Milk is more than just a cool drink -- it's a fascinating chemical cocktail as well. Two important components in milk are a protein called casein and a sugar called lactose. Extracting these components is a popular experiment in undergraduate lab classes because it demonstrates some of the methods chemists use to extract specific compounds from plants and other natural products.

Ordinarily oils such as fat do not dissolve in water. Milk, however, contains fat stored in countless small globules. Molecules such as phospholipids and certain proteins found in milk have a hydrophilic or "water-liking" region and a hydrophobic or "water-disliking" region. These so-called amphipathic molecules surround the fat globules and permit them to mingle with the water. The globules are less dense than the water, however, and if you leave the milk to stand for long enough, many of them will rise to the surface and create a layer of cream you can skim off the top.

Lactose is a disaccharide or two-for-one package deal formed from two simple sugars; it dissolves readily in water. It is less soluble, however, in a water-ethanol mixture, and you can crystallize it from a solution of this kind. Casein, by contrast, is really a mixture of three proteins, two of which dissolve poorly in water. Like the fat globules, these proteins are stabilized by a third water-soluble protein with negatively charged phosphate groups attached to some of its amino acids. If the pH of the milk drops below 4.6, the phosphate groups will pick up hydrogen ions and lose their negative charge and the casein will precipitate or fall out of solution.

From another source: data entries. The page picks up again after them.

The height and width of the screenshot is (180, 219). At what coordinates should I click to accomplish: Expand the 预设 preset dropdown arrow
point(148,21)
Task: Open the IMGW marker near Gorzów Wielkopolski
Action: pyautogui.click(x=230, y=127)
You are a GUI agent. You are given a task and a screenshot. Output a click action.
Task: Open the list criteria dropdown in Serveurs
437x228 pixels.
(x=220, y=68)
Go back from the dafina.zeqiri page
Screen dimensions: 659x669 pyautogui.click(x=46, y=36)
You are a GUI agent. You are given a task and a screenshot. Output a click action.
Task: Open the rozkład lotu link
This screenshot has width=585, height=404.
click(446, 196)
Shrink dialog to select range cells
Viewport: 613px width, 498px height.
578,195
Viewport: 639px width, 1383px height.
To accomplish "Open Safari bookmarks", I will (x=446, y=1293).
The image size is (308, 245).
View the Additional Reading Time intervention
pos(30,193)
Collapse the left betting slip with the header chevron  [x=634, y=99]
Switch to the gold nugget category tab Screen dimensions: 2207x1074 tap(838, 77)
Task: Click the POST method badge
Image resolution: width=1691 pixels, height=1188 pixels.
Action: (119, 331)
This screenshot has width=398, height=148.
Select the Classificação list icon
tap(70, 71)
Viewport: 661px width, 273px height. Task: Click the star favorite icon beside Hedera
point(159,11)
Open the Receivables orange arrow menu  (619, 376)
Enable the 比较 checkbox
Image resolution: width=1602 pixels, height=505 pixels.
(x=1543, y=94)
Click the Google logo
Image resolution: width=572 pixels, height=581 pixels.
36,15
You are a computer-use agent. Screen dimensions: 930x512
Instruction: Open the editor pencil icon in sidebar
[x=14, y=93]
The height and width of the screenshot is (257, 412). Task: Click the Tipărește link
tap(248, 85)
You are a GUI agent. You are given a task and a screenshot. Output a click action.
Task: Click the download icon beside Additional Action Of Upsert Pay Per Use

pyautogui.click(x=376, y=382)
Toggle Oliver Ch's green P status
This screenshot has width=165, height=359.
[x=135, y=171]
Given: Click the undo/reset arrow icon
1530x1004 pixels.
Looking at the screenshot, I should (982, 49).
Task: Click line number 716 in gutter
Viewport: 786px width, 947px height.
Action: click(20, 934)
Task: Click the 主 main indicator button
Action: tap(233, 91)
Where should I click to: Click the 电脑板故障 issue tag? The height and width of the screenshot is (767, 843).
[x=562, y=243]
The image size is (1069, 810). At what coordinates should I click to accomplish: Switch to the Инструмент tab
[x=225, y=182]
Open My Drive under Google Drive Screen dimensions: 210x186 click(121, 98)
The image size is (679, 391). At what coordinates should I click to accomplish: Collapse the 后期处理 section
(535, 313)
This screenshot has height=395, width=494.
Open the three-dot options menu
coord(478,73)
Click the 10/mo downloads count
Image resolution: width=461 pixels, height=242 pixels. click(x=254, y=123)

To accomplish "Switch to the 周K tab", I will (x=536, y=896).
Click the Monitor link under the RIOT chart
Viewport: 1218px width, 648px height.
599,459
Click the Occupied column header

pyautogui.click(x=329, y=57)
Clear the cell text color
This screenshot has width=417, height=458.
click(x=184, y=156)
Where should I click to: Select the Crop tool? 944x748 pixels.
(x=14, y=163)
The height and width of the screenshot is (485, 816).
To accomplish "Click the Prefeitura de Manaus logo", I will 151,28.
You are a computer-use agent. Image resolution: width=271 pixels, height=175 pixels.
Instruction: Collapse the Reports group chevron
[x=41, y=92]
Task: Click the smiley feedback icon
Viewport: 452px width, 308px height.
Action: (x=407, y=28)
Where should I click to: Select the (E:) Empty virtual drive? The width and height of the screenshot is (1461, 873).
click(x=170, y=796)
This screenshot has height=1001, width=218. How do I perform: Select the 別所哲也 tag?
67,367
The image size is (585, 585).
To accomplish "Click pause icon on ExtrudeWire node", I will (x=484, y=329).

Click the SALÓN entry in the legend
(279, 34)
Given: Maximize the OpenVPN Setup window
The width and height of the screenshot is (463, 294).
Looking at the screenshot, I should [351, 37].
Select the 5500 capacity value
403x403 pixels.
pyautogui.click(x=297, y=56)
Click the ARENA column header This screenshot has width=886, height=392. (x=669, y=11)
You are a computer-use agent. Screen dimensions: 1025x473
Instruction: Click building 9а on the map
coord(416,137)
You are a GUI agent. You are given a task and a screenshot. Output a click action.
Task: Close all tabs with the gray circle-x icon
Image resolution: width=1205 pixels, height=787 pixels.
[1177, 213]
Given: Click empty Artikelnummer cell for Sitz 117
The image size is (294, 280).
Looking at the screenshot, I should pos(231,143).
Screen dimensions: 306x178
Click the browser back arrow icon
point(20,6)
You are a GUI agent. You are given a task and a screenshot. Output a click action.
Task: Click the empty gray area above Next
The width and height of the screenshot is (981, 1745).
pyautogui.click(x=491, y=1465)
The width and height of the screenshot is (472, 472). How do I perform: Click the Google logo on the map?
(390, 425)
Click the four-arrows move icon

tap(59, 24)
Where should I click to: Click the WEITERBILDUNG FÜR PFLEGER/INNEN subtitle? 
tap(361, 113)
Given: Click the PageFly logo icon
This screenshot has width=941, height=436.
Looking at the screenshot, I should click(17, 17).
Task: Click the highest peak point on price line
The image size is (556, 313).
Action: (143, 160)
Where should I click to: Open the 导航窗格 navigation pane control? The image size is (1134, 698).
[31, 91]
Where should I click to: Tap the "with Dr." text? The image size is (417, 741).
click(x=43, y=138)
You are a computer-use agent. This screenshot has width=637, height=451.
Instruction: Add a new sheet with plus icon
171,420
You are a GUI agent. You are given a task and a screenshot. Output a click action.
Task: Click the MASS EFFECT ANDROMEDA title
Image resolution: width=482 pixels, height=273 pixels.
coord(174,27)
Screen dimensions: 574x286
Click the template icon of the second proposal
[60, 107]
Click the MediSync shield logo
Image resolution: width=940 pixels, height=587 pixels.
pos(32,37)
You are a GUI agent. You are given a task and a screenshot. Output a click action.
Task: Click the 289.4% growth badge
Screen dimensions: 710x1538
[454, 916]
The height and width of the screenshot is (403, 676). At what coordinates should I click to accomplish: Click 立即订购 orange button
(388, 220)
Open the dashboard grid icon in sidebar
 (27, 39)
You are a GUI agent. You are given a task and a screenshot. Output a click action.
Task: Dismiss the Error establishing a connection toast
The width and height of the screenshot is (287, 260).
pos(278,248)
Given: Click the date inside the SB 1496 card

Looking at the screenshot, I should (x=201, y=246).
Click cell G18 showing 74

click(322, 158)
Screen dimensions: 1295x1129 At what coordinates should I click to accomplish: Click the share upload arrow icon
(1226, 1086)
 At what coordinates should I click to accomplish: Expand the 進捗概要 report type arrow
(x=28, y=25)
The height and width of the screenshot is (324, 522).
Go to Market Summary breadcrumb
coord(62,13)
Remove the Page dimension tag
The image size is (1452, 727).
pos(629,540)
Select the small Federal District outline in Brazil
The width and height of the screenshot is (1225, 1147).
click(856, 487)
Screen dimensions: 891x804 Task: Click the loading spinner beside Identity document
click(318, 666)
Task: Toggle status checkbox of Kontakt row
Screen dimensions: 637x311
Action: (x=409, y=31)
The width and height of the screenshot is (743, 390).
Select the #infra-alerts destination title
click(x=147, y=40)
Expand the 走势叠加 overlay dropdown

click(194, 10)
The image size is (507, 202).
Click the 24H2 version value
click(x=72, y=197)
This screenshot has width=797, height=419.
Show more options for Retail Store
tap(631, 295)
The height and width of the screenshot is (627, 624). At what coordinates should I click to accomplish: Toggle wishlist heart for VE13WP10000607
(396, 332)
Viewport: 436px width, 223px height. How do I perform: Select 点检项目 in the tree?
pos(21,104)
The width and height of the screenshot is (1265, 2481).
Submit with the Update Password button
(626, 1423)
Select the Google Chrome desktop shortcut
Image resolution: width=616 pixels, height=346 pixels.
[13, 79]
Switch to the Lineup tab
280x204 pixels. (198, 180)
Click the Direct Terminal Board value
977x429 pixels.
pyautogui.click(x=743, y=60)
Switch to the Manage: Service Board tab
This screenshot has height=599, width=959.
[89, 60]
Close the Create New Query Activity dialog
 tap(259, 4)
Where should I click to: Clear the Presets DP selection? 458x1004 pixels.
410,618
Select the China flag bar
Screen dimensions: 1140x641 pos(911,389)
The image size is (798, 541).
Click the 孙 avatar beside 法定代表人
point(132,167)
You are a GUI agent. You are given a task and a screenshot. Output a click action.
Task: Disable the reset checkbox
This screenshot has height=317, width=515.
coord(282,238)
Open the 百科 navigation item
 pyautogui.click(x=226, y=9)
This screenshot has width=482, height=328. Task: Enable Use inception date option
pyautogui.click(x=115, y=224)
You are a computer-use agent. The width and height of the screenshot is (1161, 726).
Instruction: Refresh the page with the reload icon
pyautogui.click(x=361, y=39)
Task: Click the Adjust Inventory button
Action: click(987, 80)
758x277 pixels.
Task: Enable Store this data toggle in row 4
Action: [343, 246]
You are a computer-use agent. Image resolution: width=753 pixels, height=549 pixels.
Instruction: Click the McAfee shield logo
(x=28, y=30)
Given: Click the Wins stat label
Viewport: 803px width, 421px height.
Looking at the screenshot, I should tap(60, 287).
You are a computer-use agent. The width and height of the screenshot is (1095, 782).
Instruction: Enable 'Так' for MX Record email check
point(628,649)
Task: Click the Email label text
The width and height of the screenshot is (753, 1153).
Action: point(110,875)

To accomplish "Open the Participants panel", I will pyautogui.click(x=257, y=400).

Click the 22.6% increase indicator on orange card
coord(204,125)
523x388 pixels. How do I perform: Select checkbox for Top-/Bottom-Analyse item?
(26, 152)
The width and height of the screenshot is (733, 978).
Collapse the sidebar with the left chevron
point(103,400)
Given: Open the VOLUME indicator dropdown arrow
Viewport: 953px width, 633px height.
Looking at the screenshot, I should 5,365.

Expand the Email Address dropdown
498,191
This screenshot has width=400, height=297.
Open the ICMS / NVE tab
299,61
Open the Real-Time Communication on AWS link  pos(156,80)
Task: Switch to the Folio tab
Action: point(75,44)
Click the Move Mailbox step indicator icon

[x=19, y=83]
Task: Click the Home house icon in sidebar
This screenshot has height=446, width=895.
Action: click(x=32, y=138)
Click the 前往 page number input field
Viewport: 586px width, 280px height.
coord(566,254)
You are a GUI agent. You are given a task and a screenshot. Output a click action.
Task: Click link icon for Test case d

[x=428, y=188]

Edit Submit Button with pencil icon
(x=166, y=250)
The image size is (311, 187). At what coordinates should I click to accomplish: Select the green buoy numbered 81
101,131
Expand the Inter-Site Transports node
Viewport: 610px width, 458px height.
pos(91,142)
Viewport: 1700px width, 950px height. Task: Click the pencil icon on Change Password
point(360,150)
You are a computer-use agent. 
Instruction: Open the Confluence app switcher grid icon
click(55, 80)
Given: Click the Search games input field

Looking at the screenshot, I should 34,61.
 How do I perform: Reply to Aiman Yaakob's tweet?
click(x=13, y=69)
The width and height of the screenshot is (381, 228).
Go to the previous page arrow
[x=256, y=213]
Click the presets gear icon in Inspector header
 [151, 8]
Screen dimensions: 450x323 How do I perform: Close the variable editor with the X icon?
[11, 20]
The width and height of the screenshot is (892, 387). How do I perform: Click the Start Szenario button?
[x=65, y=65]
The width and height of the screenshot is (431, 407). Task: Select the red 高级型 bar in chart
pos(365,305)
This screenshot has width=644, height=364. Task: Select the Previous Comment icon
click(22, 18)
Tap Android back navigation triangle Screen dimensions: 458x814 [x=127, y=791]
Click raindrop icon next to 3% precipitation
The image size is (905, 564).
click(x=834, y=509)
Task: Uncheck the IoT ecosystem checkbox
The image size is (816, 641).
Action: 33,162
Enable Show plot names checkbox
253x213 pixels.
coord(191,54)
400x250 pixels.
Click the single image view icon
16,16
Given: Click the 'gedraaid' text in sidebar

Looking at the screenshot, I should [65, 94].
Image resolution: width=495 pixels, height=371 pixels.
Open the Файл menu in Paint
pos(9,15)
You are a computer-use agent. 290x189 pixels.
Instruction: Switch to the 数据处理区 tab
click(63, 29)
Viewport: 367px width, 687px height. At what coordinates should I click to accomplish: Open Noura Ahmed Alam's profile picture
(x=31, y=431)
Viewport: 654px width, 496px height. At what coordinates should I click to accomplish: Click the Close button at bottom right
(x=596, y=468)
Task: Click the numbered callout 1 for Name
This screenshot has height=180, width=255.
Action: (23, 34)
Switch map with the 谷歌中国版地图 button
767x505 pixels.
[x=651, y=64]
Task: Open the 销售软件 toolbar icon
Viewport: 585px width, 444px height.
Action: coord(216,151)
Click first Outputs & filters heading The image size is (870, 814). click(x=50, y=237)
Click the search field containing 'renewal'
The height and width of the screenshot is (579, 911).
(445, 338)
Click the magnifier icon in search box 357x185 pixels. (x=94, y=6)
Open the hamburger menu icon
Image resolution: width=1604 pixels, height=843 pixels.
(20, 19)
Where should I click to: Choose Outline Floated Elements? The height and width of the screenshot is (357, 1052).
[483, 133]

To isolate the casein, you can add acetic acid dropwise to warm milk. The casein will precipitate and you can remove it with the aid of a spatula. It's important not to add too much acid, however, because if the pH falls too low, you will split the lactose up into glucose and galactose. Once you've removed the casein, heating the mixture to a still-higher temperature causes the albumin proteins also found in milk to lose their structure and precipitate.

Centrifuging the heated milk ensures all of the albumin is removed. A centrifuge is a relatively simple device that rapidly spins tubes placed in a rotor, flinging their contents outward and sedimenting the dense precipitate from the liquids in the mixture. Next, you can add ethanol and heat the milk; the higher temperature will keep the lactose from precipitating while you centrifuge the mixture, removing other compounds that might contaminate your lactose product. Leaving the resulting mixture to precipitate for a couple of days yields lactose sugar crystals.